I have West German lines and I feel like they are great dogs, if you have the time and energy to properly train and socialize them, just like any GSD. They are good with strangers and children. We have five dogs and they are great dogs, but they are a handful if you don't exercise and work with them. My dogs are very high energy. We walk our dogs at least an hour every day.


----------



## shannonrae (Sep 9, 2010)

I don't have any breeders to recommend to you but . . .
I have owned 1 German showline dog, she was very energetic and would run for HOURS and if she didn't get a chance to run for a day watch out! She turned into a home wrecker out of boredom. Loved her though! Wouldn't change my time with her for the world. Very smart dog.


----------



## doggiedad (Dec 2, 2007)

what turned in your training? doesn't a dog become bored
because you don't do enough with it? i find it hard to believe
a dog that is trained and socialized turns into a home wrecker.



shannonrae said:


> I don't have any breeders to recommend to you but . . .
> I have owned 1 German showline dog, she was very energetic and would run for HOURS and if she didn't get a chance to run for a day watch out! She turned into a home wrecker out of boredom. Loved her though! Wouldn't change my time with her for the world. Very smart dog.


----------



## Raizo (Sep 24, 2010)

> I don't blame you for wanting to skip the puppy route, as I get older, and with my last one, I was like "WHAT WAS I THINKING?" LOL tho I wouldn't trade her for the world!
> 
> Wanting to do agility, obed, carting, I think it would be good for you to get a somewhat older (even under a year old) ,,semi trained dog. You'd get a better idea of temperament, a better idea of physical structure soundness, and kind of what you see is what you get!
> 
> ...


xD Truth be told, I think I AM analyzing way too much. I might have to take a week off in my dog search, just to keep from making myself crazy. My current issue now is figuring out which lines to go with - but I'm having a little trouble figuring it out.
I have a LOOSE idea on Czech Lines, and now I'm trying to figure out the German Showlines (Hence this thread), because I think they might be a little easier to work with than Czech Lines. (I do envy the gorgeous colors of the Czech & DDR lines though :wub: )


----------



## Raizo (Sep 24, 2010)

W.Oliver said:


> Raizo, if you were my kid...I'd be pretty darn proud of you. I have five children, you'd think one would want to train dogs with Dad???


:blush: Aww shucks!
Thanks W.Oliver!
The funny thing is, my Dad wouldn't wanna train dogs with me at all. xD It is just NOT his thing.


----------



## Raizo (Sep 24, 2010)

> So if you're thinking of a partially trained young adult and not a trained PPD... what about rescue? My rescue just picked up a gorgeous 2-3 year old German Showline male who's trained in German. (Which, by the way, took a little trial and error to figure out.)

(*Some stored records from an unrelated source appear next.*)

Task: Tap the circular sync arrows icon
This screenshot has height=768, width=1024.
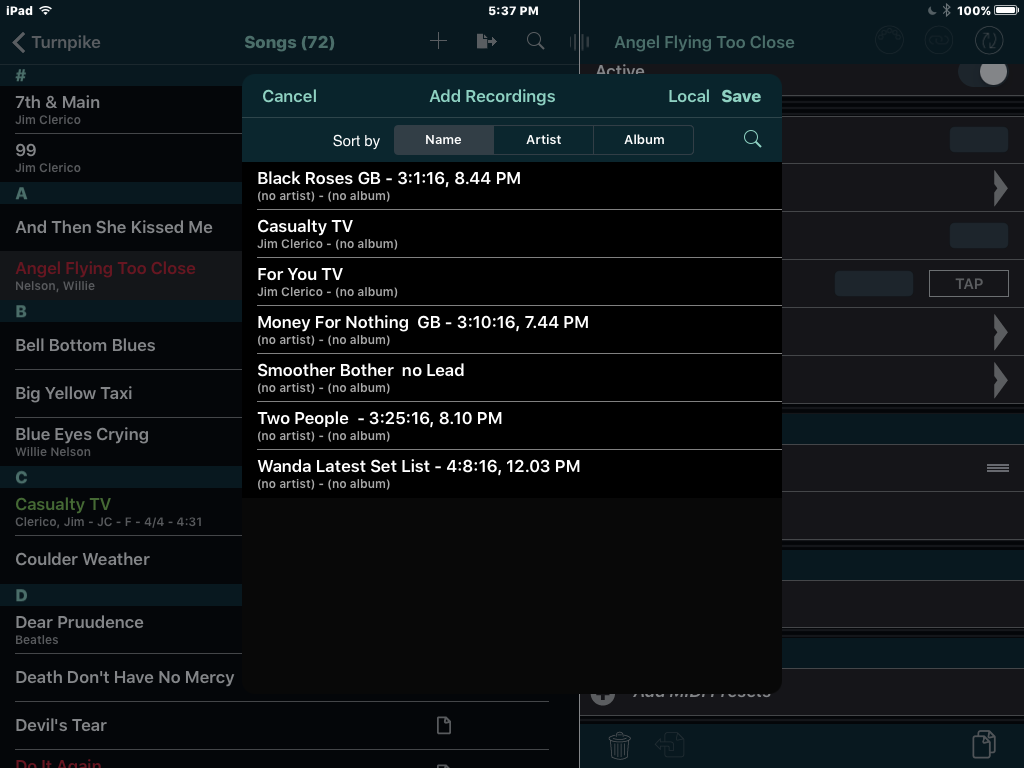Action: 988,41
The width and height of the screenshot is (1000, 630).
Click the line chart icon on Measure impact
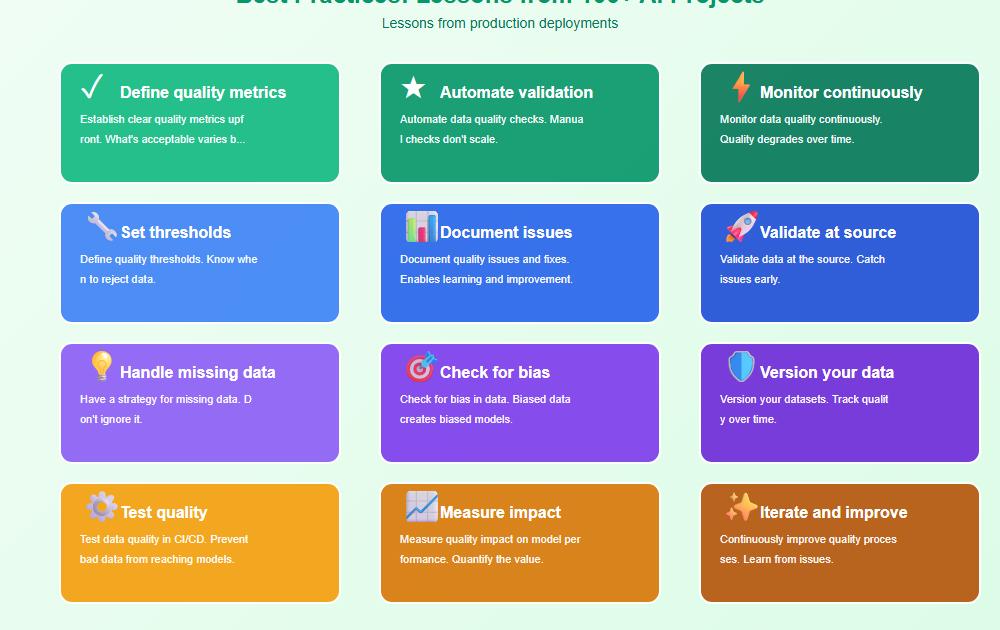click(421, 507)
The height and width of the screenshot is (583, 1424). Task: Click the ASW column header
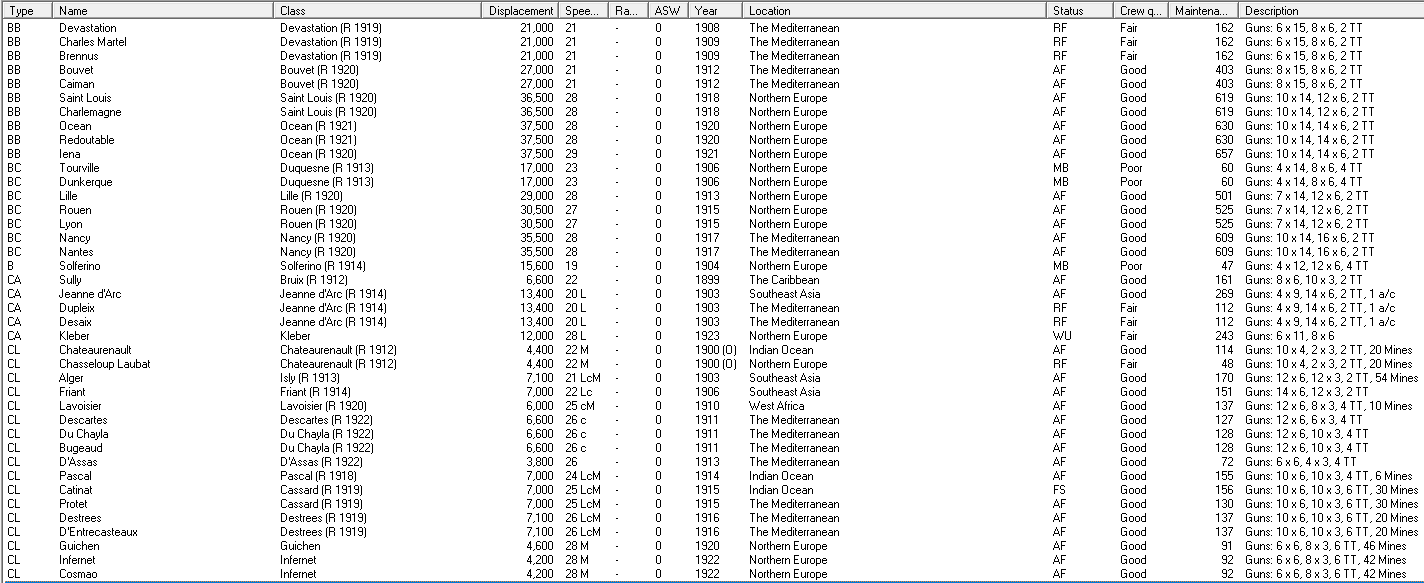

=) Actually I was pointed towards Big Dogs Big Hearts and Brightstar GSD rescues in New York. There was another one in New England that I can't remember off the top of my head, but yes, possibly getting a rescue has now entered the equation. 



> I have West German lines and I feel like they are great dogs, if you have the time and energy to properly train and socialize them, just like any GSD. They are good with strangers and children. We have five dogs and they are great dogs, but they are a handful if you don't exercise and work with them. My dogs are very high energy. We walk our dogs at least an hour every day.


Would you guys say that a German Showline dog is likely to be a bit more friendly than a Workingline? It all comes down to the individual dog, I'm sure, but from what I've been hearing, a Geman Showline dog would be easier for a beginner GSD owner to manage than a workingline.


----------



## CaseysGSD (Oct 15, 2010)

shannonrae said:


> I don't have any breeders to recommend to you but . . .
> I have owned 1 German showline dog, she was very energetic and would run for HOURS and if she didn't get a chance to run for a day watch out! She turned into a home wrecker out of boredom. Loved her though! Wouldn't change my time with her for the world. Very smart dog.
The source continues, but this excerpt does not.